**TRAVAIL DEMANDÉ**
1. Recopiez fidèlement le passage du texte sur les jeunes réfugiés en Suisse qui commence par les mots « En Suisse, il » et se termine par « de Mahmud (4/4) ».
2. Répondez à ces questions sur le texte sur les jeunes réfugiés en Suisse :
(a) Quel comité mène la campagne sur les réseaux sociaux ?
(b) Pourquoi Mahmud s'est-il rapidement occupé de trouver du travail ?
(c) Comment Mahmud s'est-il fait surtout beaucoup d'ami·e·s suisses ?

**TEXTE SOURCE**
————
En Suisse, il est encore difficile de trouver des solutions appropriées pour aider les réfugiés. Des mesures inadéquates ont été prises, en particulier dans le domaine des droits des enfants et des jeunes. Afin de contrer au mieux cette situation, de nombreuses personnes s’impliquent – souvent bénévolement – dans diverses organisations et projets afin d’aider ces enfants et ces jeunes et de leur offrir des perspectives.

Par le biais d’une campagne sur les réseaux sociaux, le Comité des jeunes pour une Suisse ouverte souhaite attirer l’attention sur la situation des enfants et des jeunes réfugiés en présentant d’une part le travail des organisations et des projets et d’autre part en donnant la parole aux personnes concernées. Stay tuned !

L’histoire de Mahmud (4/4)

« L’arrivée en Suisse a été un grand soulagement. Au début, j’étais nerveux parce que je ne savais pas si je pourrais rester. Lorsque j’ai reçu une décision positive, la joie que j’ai ressentie était indescriptible. Je me suis donc rapidement occupé de trouver du travail, car je ne voulais pas dépendre de l’aide sociale. Je me sens bien intégré en Suisse. Je me suis fait beaucoup d’ami·e·s suisses, surtout en jouant au foot dans un club. Chaque fois que je suis sur le gazon et que je joue, je suis envahi par l’extraordinaire sentiment de liberté, que je n’ai pas toujours connue. Je souhaite cette même liberté à chaque personne sur terre. »
————
**LIGNES DE DONNÉES**
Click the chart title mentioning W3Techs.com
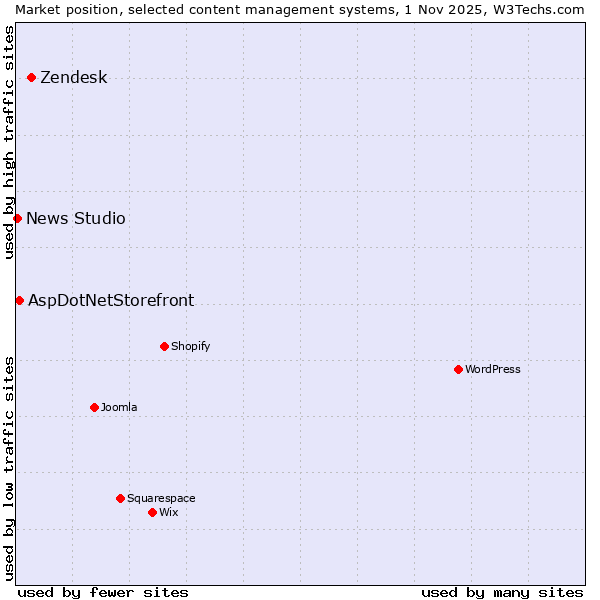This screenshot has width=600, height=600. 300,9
————
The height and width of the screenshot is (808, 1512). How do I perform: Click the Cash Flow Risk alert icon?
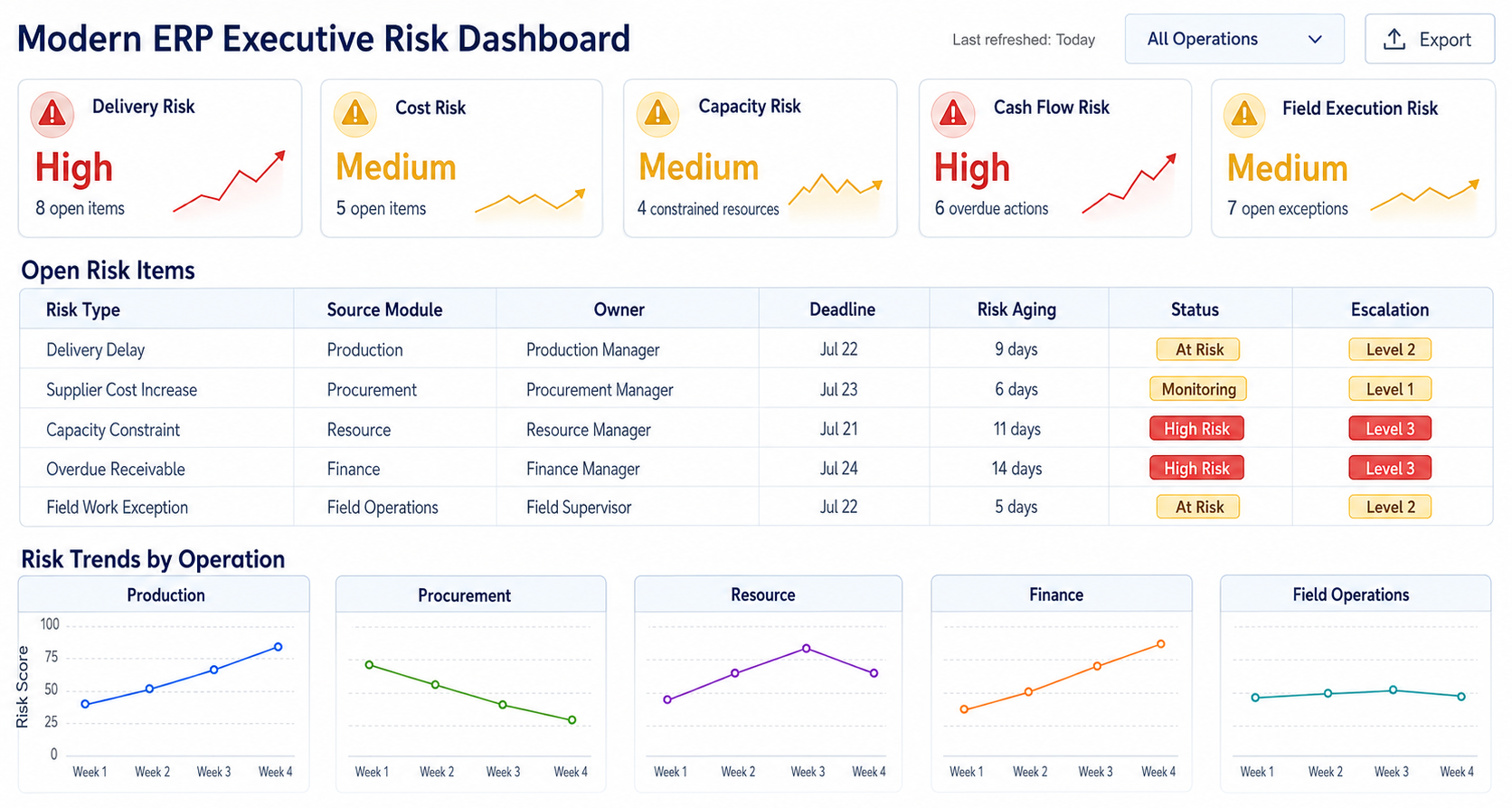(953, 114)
————
**RÉPONSES PAR CONSIGNE**
1.
En Suisse, il est encore difficile de trouver des solutions appropriées pour aider les réfugiés. Des mesures inadéquates ont été prises, en particulier dans le domaine des droits des enfants et des jeunes. Afin de contrer au mieux cette situation, de nombreuses personnes s’impliquent – souvent bénévolement – dans diverses organisations et projets afin d’aider ces enfants et ces jeunes et de leur offrir des perspectives.

Par le biais d’une campagne sur les réseaux sociaux, le Comité des jeunes pour une Suisse ouverte souhaite attirer l’attention sur la situation des enfants et des jeunes réfugiés en présentant d’une part le travail des organisations et des projets et d’autre part en donnant la parole aux personnes concernées. Stay tuned !

L’histoire de Mahmud (4/4)

2.
(a) Le Comité des jeunes pour une Suisse ouverte.
(b) Parce qu'il ne voulait pas dépendre de l'aide sociale.
(c) En jouant au foot dans un club.